Furthermore, he will expect managers of subsidiaries to give him
a full account as to why it makes sense for earnings to be
retained in their operations rather than distributed to the
parent-owner. But seldom will he supply his owners with a
similar analysis pertaining to the whole company.

In judging whether managers should retain earnings,
shareholders should not simply compare total incremental earnings
in recent years to total incremental capital because that
relationship may be distorted by what is going on in a core
business. During an inflationary period, companies with a core
business characterized by extraordinary economics can use small
amounts of incremental capital in that business at very high
rates of return (as was discussed in last year’s section on
Goodwill).

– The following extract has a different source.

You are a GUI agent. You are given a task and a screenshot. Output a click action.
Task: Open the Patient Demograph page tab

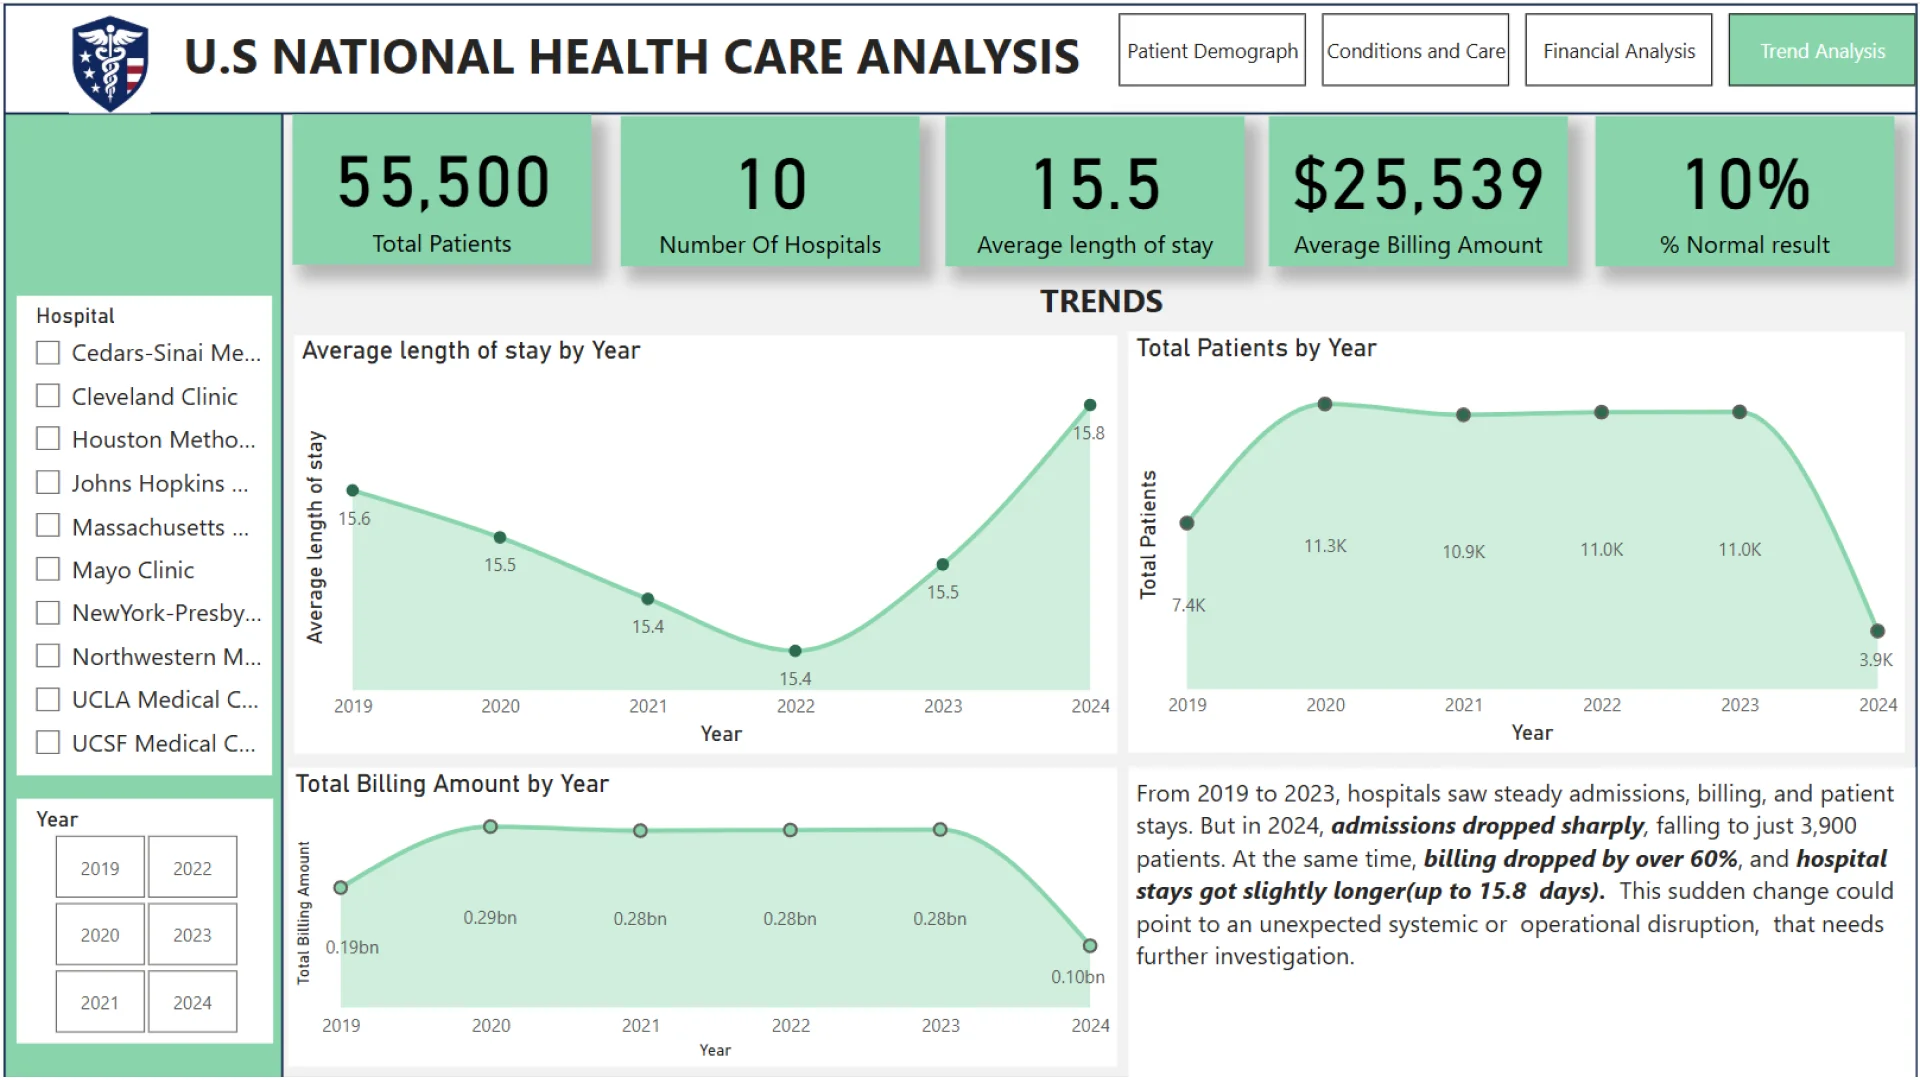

But, unless they are experiencing tremendous unit
growth, outstanding businesses by definition generate large
amounts of excess cash. If a company sinks most of this money in
other businesses that earn low returns, the company’s overall
return on retained capital may nevertheless appear excellent
because of the extraordinary returns being earned by the portion
of earnings incrementally invested in the core business. The
situation is analogous to a Pro-Am golf event: even if all of the
amateurs are hopeless duffers, the team’s best-ball score will be
respectable because of the dominating skills of the professional.

Many corporations that consistently show good returns both
on equity and on overall incremental capital have, indeed,
employed a large portion of their retained earnings on an
economically unattractive, even disastrous, basis. Their
marvelous core businesses, however, whose earnings grow year
after year, camouflage repeated failures in capital allocation
elsewhere (usually involving high-priced acquisitions of
businesses that have inherently mediocre economics). The
managers at fault periodically report on the lessons they have
learned from the latest disappointment. They then usually seek
out future lessons. (Failure seems to go to their heads.)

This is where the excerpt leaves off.